Google (NSDQ: GOOG) is calling the device, built by HTC, a “superphone,” and as that name would imply, it does sport a lot of the latest hardware and has some software surprises, but it’s not revolutionary. That said, it’s a very solid device that provides a nice competitive offering to the iPhone.
The phone will be sold by Google online for $179 if customers sign up for a contract with T-Mobile USA. If they buy it unlocked, the device will cost $529. The online store is part of a new Google program that will start retailing certain high-profile devices. In a Q&A following the initial news, Motorola’s Co-CEO Sanjay Jha dismissed concerns that Google’s retail presence is a threat to his business, and said it actually expands the potential sales channels that can “take our innovations to consumers as fast as we can.”
While the announcements today seem small in scale for a company that has promised to completely revolutionize the industry, Google’s Andy Rubin promised that more is coming. He would not comment specifically on questions about whether ad-supported phones were coming, or radically different business models, but added: “Before you can revolutionize the world you have to have a mechanism in place in which you are selling products. Let’s get an online store going, and let’s get a best-in-class store, and then enhance it.”
The store will eventually offer additional handset models, but not everything, which would be difficult and cluttered given that in the last year alone, Google has gone from one to 20 different handset models. The Nexus One will initially work best on the T-Mobile USA network, but if consumers wish, they can run it on the slower AT&T (NYSE: T) EDGE network. In the Spring, Google says the phone will be offered by Verizon Wireless in the U.S. and Vodafone (NYSE: VOD) abroad. The Google phone store is also being tested in the UK, Singapore and Hong Kong.
The hour long presentation included highlighting many of the phone’s details. It has one of the fastest speed processors, a 3.7 inch screen, and a multi-colored trackball that changes colors depending on which apps you are running, such as Bluetooth. The phone runs Android 2.1, the latest software version, which means that it has turn-by-turn navigation. New to the Nexus One is a noise cancellation technology for eliminating background noise. Google has also developed a new news and weather app, a Google Earth app, and has some spiffy new wallpapers, which they say are “live.” The background acts like a pool of water, when leaves fall into the background, or a person touches the phone, the water ripples. In addition, everything is voice-enabled, meaning you can speak to update your Facebook status, your Twitter feed, or even an email. In a live demo, the phone flawlessly wrote: “Check this new voice keyboard! I just hope this demo works.” The UI is super snappy and while Wi-Fi and GPS was running in the background during most of the demo, the battery level never faded (how realistic this will be over time, who knows?).

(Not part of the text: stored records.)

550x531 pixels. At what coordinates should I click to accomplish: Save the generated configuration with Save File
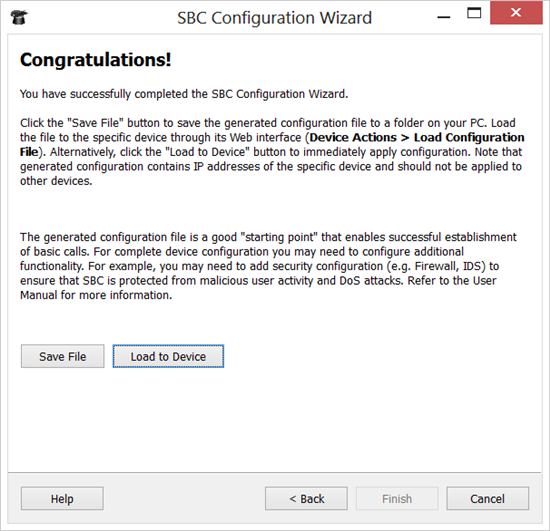[62, 356]
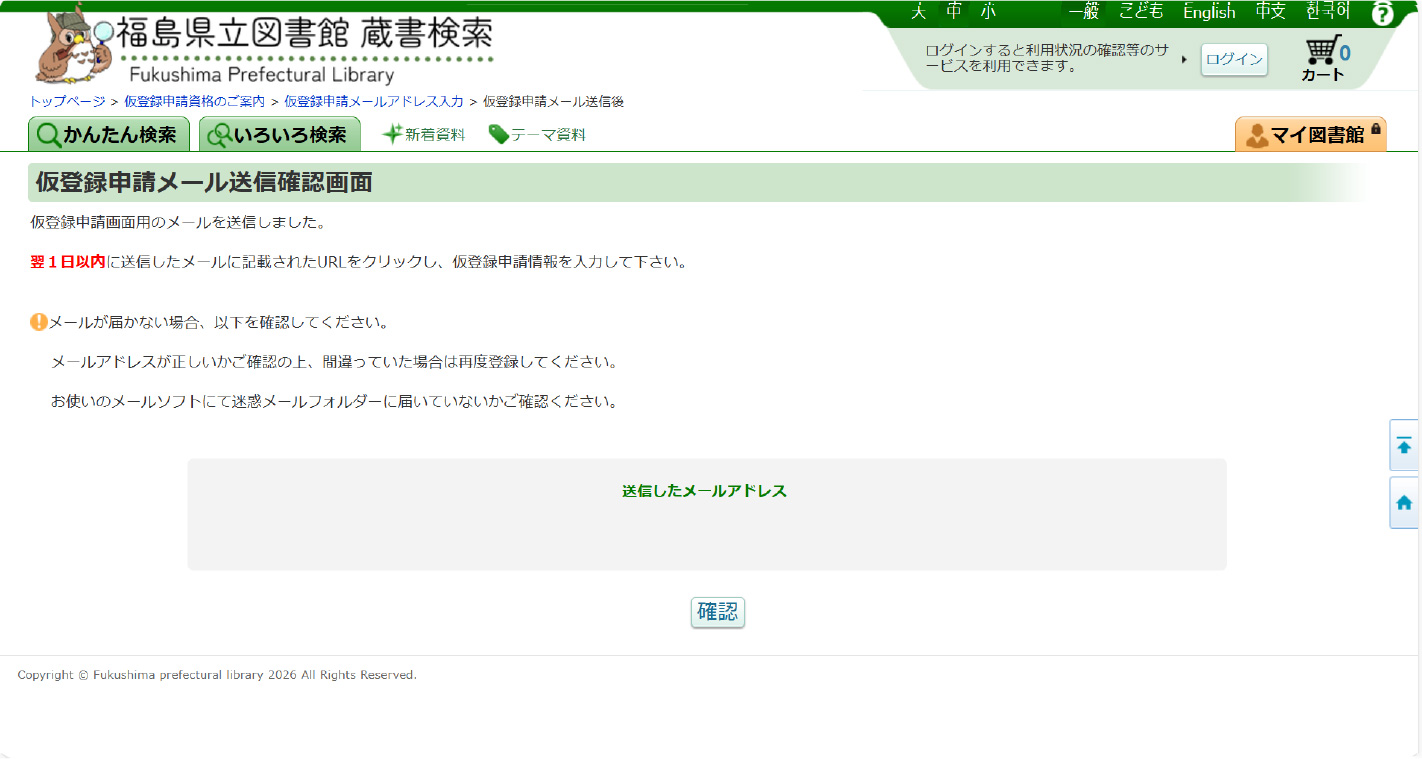The image size is (1422, 759).
Task: Switch to いろいろ検索 tab
Action: (x=279, y=135)
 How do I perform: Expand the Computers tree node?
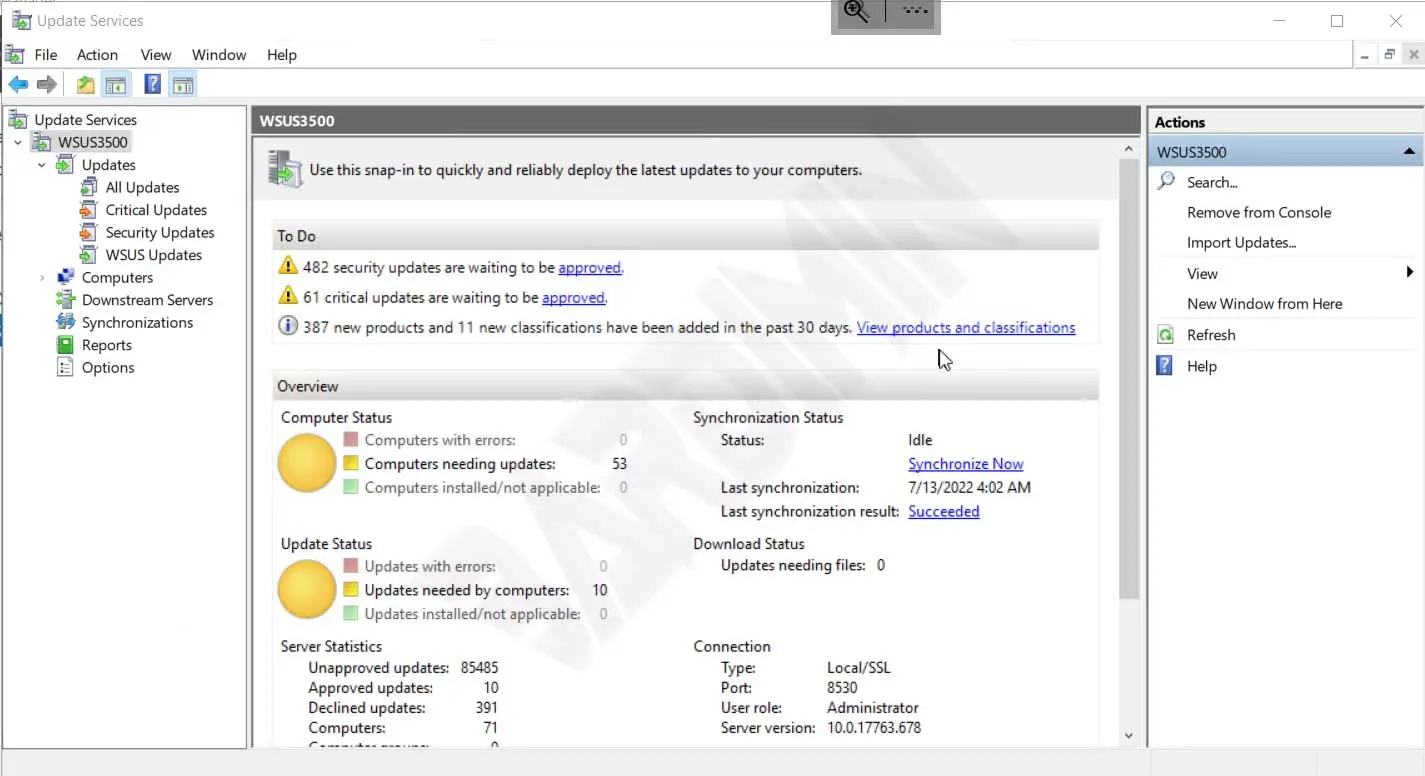[x=41, y=278]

So, if Google is also becoming a retailer with the launch of this phone, does that mean it’s now hoping to make revenues off of hardware? Rubin says, no. While there are inherently revenues to be made in hardware, it’s more about increasing search revenues. “Our primary business is advertising. This phone from a performance perspective is like your laptop four to five years ago, It’s a great way to access the internet, and along with that comes our normal business model of advertising. This is the next front of core business.” Mario Queiroz, Google’s VP of product management, who presented most of the information today, provided some stats on how the mobile-search business is going. He said during the past year or so mobile searches to Google have increased by 5 times, and that Android users users in general search 30 times more than users on feature phones.
When Google handed out a phone at an all-hands meeting in December last night it gave all of its employees a cellphone, everyone was quick to assume this was the coming of the Google Phone—even though Google had said in the past that it wasn’t interested in doing its own phone. When asked about this, Rubin was coy. “I’m very precise when I talk. I said Google will not build hardware…We are internet and software guys and we know how to do that quite well and I think we’ve contributed back to the ecosystem.”